Abstract
Cerebral ischemia/reperfusion (I/R) injury is a brain injury following ischaemic stroke that is associated with oxidative stress. Taraxasterol, a natural product, has been shown to have anti-oxidative and neuro-protective effects. However, the role of taraxasterol in cerebral I/R injury remains unknown. Primary hippocampal neurons were subjected to oxygen-glucose deprivation/reperfusion (OGD/R) to induce cerebral I/R injury in vitro. Cell viability of hippocampal neurons was measured CCK-8 assay. Reactive oxygen species (ROS) production and MDA generation were measured to reflect oxidative stress. Western blotting was performed to evaluate the expressions of bax, bcl-2, NF-E2-related factor 2 (Nrf2), haem oxygenase (HO-1), NAD(P)H:quinone oxidoreductase 1 (NQO-1) and GPx-3. Caspase-3 activity was measured to assess cell apoptosis.
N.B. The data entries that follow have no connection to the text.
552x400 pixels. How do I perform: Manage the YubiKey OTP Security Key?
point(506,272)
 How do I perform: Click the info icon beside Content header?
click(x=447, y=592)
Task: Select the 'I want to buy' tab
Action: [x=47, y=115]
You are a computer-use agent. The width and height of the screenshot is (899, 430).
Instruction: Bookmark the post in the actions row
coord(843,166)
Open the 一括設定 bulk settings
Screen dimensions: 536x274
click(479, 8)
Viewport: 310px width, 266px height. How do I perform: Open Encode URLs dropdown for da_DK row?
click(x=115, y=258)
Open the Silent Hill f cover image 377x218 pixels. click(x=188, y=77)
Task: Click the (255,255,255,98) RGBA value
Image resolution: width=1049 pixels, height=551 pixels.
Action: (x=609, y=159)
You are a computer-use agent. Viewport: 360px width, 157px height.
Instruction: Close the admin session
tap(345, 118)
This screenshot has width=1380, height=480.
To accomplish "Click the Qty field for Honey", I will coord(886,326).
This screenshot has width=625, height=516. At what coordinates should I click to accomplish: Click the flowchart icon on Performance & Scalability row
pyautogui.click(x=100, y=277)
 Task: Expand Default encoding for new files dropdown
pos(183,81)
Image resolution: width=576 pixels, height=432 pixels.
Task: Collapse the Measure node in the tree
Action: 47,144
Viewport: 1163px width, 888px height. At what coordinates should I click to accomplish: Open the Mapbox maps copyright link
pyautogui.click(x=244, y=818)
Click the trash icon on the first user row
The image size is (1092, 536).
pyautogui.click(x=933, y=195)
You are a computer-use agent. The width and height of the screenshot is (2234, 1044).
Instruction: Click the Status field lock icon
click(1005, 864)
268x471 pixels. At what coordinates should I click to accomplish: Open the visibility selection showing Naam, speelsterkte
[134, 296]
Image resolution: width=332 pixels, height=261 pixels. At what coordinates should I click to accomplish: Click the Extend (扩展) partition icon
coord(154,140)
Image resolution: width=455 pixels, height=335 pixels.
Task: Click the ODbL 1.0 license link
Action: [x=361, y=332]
Hippocampal neurons were treated with ML385 to inhibit Nrf2 signalling pathway. Our results showed that taraxasterol improved OGD/R-caused decrease in cell viability of hippocampal neurons. In addition, taraxasterol significantly suppressed ROS production and MDA generation in OGD/R-induced hippocampal neurons. Taraxasterol resulted in a significant decrease in caspase-3 activity and bcl-2 expression, as well as increase in bax expression. Furthermore, taraxasterol induced the Nrf2 nuclear accumulation and expressions of HO-1, NQO-1 and GPx-3 in OGD/R-induced hippocampal neurons. Notably, inhibition of Nrf2 signalling reversed the protective effects of taraxasterol on OGD/R-induced hippocampal neurons injury. In conclusion, these findings indicated that taraxasterol protected hippocampal neurons from OGD/R-induced oxidative stress and cell apoptosis via regulating the Nrf2 signalling pathway.
Introduction
Ischaemic stroke is a common type of stroke characterised by the occlusion of a cerebral blood vessel [Citation1]. Ischaemic stroke remains one of the leading causes of death and disability worldwide. In clinic, it is important to restore the blood reperfusion as early as possible for the prevention of brain damage [Citation2,Citation3]. It may be helpful for the reduction of cerebral ischaemic injury and irreversible damage. However, it has been demonstrated that restoration of blood flow to the ischaemic brain usually cause additional injury in the ischaemic brain, contributing to the overproduction of reactive oxygen species (ROS) [Citation4]. The increased level of ROS triggers a complex array of molecular and cellular processes including the activation of oxidative stress, inflammation and apoptosis-related signalling pathways [Citation5]. These alterations may cause brain injury, thereby resulting in cerebral oedema, brain haemorrhage, and neuronal death, which is termed as cerebral ischemia/reperfusion (I/R) injury [Citation6]. Hence, attenuating ROS production along with oxidative stress represents a key approach in the prevention and treatment of cerebral I/R injury.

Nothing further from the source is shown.